Artwork Information

  • Title:

    Untitled, #10

  • Artist:

    Trova, Ernest

  • Artist Bio:

    American, 1927–2009

  • Date:

    1969

  • Medium:

    Serigraph

  • Dimensions:

  • Credit Line:

    Wichita Art Museum, Museum purchase, Wichita Art Museum Members Foundation

  • Object Number:

    1972.12

  • Display:

    Not Currently on Display


About the Artwork

Ernest Trova worked in sculpture, painting and printmaking. His “Falling Man” theme (began in the 1960s) was a lifelong exploration of a simplified man: faceless, armless, rounded belly and of indeterminate sex. In Trova’s art the figure strikes a variety of poses and in the Wichita Art Museum print is placed in a repeated pattern that forms a half circle. The image has a black background, white with black outlined “Falling Man” and gray ground. The overall composition suggests a nautilus especially at the center where the heads overlap and form a decorative curved ‘skeleton.’

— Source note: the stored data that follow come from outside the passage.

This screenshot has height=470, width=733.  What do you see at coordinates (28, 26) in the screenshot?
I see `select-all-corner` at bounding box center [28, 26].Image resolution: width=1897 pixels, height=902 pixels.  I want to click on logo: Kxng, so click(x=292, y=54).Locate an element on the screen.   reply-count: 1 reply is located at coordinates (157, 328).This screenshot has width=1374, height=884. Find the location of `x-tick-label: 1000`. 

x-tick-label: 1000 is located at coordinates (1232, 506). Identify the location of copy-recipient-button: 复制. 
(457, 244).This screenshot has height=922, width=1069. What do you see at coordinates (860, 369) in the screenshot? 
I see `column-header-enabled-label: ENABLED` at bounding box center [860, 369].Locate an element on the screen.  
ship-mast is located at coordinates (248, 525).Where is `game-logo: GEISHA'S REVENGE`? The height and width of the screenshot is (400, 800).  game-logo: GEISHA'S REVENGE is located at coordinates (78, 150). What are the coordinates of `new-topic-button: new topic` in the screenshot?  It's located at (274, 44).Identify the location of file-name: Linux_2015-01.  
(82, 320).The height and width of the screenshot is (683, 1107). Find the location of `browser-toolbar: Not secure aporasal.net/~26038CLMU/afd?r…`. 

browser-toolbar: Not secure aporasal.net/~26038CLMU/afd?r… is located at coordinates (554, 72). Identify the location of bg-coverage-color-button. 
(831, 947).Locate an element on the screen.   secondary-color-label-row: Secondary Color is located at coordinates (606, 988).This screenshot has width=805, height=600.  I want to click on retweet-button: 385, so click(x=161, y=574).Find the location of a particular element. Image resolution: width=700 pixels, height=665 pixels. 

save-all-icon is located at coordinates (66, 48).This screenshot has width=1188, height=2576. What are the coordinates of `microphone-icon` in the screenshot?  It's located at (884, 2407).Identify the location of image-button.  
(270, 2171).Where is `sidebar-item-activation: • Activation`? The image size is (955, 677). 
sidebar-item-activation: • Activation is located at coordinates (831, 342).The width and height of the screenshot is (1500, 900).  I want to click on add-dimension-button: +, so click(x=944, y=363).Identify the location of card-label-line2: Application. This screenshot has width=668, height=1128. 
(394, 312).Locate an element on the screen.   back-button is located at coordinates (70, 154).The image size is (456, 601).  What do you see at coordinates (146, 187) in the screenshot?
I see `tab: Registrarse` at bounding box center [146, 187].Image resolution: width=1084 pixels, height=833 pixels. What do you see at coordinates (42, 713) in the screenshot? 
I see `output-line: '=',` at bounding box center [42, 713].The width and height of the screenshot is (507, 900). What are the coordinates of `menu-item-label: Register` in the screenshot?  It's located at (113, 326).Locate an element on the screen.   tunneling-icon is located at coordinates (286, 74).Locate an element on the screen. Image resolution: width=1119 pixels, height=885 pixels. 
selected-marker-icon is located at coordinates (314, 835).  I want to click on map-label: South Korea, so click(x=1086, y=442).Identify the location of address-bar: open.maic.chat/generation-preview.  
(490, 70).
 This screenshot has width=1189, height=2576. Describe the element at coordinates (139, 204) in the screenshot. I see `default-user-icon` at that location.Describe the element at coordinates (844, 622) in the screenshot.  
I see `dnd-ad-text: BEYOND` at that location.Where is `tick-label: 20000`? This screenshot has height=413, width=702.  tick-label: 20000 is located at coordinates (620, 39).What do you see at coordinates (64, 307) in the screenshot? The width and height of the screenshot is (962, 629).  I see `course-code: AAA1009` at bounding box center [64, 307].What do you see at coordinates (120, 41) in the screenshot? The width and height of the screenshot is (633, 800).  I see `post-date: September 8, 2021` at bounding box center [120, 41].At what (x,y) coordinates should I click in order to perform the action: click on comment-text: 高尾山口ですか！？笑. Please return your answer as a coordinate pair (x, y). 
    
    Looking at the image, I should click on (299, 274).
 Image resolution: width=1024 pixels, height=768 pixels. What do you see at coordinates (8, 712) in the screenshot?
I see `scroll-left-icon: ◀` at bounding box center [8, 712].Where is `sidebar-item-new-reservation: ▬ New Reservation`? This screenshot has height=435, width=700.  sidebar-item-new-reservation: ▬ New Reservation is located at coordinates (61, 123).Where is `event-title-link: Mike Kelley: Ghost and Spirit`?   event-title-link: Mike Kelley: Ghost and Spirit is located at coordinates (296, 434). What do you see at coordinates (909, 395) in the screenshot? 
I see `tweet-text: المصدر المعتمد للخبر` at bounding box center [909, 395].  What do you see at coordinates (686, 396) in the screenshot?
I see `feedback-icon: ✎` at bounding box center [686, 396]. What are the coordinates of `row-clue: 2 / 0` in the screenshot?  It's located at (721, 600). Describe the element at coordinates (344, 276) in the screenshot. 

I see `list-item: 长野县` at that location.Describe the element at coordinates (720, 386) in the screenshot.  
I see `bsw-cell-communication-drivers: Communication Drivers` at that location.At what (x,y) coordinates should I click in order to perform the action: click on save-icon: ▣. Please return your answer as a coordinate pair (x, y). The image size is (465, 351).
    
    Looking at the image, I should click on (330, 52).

Trova was born in St. Louis in 1927. A self-taught artist, his early paintings were in the Abstract Expressionist mode. With his “Falling Man” theme he became a standard of Pop Art. In later years he began making collages using magazine photographs of meat. He was also known for collecting toys, especially Walt Disney characters. He died in Missouri at the age of 82.